**The input:**
────────
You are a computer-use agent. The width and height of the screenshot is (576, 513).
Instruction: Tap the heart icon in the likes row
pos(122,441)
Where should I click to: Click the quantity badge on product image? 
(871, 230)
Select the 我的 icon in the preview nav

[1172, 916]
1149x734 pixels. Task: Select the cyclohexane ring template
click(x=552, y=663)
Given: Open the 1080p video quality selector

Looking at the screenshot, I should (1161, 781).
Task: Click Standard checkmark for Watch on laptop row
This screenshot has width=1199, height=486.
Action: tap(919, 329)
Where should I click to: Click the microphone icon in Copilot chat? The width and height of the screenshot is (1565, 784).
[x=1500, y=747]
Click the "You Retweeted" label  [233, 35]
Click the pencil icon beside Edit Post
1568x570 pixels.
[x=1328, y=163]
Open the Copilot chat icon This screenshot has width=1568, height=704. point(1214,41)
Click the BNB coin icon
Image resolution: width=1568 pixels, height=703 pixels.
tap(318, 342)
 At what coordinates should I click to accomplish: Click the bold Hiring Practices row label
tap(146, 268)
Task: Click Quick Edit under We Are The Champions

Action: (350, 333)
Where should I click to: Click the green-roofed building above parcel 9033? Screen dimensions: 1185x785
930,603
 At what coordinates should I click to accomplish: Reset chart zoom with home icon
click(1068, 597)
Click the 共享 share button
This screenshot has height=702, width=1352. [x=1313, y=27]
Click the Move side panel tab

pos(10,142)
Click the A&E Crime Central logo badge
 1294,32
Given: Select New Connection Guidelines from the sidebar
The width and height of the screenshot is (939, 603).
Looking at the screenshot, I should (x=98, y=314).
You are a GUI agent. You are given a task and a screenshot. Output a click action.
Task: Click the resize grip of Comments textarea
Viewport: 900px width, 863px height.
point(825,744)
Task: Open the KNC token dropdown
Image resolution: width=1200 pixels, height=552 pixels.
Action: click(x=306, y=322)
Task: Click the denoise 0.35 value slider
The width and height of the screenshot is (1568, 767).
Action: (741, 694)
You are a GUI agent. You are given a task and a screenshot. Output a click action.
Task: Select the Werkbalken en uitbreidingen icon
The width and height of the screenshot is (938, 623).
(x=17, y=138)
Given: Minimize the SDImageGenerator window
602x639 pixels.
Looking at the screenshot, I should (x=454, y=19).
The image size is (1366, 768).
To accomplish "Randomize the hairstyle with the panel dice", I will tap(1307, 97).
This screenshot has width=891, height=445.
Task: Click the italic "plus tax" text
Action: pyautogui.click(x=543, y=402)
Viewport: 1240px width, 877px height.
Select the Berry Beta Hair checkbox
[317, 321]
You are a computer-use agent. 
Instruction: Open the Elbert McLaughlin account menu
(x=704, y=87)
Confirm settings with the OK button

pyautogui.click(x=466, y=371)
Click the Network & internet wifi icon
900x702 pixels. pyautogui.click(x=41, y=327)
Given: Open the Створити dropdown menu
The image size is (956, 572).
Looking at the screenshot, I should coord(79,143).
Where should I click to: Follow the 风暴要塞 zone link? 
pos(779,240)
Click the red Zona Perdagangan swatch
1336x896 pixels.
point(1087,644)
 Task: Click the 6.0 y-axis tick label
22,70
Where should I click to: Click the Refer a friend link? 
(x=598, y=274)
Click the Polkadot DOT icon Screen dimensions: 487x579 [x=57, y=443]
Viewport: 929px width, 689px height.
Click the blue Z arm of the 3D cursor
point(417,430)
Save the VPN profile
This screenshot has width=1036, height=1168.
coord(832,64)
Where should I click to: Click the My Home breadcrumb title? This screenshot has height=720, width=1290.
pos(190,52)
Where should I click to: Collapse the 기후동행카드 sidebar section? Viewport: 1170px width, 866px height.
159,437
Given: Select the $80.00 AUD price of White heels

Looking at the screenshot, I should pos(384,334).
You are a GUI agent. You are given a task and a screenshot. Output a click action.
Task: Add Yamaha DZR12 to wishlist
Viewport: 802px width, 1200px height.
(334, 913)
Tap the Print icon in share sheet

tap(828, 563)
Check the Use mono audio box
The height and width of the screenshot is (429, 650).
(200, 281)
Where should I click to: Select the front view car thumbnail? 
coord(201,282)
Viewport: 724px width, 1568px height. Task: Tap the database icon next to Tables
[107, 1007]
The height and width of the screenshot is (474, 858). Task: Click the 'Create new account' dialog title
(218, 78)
────────
**Task details:** In the material above, show every line where the word "dropdown" turns up.

**Response area:**
Task: Open the KNC token dropdown
Given: Open the Створити dropdown menu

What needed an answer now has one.